▶ _What you have to do_: Rewrite the rows from the beginning through the line containing "FAQ'S (305, 2423)", including the requests, and increase every coordinate in the answers by 119.

==== Material for this task

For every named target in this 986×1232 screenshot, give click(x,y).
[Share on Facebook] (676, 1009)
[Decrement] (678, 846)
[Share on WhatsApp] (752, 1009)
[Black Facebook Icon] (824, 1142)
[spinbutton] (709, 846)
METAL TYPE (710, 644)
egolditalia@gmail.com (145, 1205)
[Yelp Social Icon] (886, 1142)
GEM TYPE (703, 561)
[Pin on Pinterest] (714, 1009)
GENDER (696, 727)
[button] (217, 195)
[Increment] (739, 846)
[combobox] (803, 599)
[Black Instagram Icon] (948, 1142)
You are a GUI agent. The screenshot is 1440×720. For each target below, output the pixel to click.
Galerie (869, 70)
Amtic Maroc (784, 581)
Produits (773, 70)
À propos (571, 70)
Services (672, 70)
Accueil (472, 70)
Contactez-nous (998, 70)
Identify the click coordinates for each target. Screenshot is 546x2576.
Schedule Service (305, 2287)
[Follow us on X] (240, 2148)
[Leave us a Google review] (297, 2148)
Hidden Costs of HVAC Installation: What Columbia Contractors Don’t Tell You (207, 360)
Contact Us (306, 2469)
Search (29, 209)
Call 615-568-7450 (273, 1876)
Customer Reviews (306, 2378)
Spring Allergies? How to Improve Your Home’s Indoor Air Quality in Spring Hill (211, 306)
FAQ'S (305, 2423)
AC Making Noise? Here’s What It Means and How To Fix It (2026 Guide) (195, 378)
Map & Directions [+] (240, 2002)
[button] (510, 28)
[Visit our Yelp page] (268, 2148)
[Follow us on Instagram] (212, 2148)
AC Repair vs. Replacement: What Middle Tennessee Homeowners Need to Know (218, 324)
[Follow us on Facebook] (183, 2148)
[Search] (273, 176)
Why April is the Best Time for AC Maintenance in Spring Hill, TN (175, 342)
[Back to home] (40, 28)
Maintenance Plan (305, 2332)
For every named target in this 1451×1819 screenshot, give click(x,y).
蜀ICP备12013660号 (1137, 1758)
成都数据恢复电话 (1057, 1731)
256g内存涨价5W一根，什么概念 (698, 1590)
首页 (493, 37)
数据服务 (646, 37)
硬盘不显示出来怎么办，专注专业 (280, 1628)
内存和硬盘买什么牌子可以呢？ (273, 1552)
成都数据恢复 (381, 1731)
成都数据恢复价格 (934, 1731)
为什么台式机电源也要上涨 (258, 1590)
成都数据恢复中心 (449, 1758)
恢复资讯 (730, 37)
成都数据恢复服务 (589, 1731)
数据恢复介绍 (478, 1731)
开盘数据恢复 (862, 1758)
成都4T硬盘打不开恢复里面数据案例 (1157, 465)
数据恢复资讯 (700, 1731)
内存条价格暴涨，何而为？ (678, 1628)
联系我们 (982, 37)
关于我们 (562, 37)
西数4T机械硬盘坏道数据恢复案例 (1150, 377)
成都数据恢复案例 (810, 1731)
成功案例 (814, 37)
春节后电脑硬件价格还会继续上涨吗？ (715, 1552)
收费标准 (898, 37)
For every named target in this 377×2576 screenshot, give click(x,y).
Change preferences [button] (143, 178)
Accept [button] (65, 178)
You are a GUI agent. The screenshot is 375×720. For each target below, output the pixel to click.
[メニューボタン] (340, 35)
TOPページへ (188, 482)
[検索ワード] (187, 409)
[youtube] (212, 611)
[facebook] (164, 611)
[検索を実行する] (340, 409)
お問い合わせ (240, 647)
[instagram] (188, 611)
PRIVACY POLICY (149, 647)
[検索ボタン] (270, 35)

========

▶ _Solution to this problem_:
For every named target in this 986×1232 screenshot, give click(x,y).
[Share on Facebook] (795, 1128)
[Decrement] (797, 965)
[Share on WhatsApp] (871, 1128)
[Black Facebook Icon] (943, 1261)
[spinbutton] (828, 965)
METAL TYPE (829, 763)
egolditalia@gmail.com (264, 1324)
[Yelp Social Icon] (1005, 1261)
GEM TYPE (822, 680)
[Pin on Pinterest] (833, 1128)
GENDER (815, 846)
[button] (336, 314)
[Increment] (858, 965)
[combobox] (922, 718)
[Black Instagram Icon] (1067, 1261)
You are a GUI agent. The screenshot is 1440×720. For each target below, output the pixel to click.
Galerie (988, 189)
Amtic Maroc (903, 700)
Produits (892, 189)
À propos (690, 189)
Services (791, 189)
Accueil (591, 189)
Contactez-nous (1117, 189)
Identify the click coordinates for each target. Screenshot is 546x2576.
Schedule Service (424, 2406)
[Follow us on X] (359, 2267)
[Leave us a Google review] (416, 2267)
Hidden Costs of HVAC Installation: What Columbia Contractors Don’t Tell You (326, 479)
Contact Us (425, 2588)
Search (148, 328)
Call 615-568-7450 (392, 1995)
Customer Reviews (425, 2497)
Spring Allergies? How to Improve Your Home’s Indoor Air Quality in Spring Hill (330, 425)
FAQ'S (424, 2542)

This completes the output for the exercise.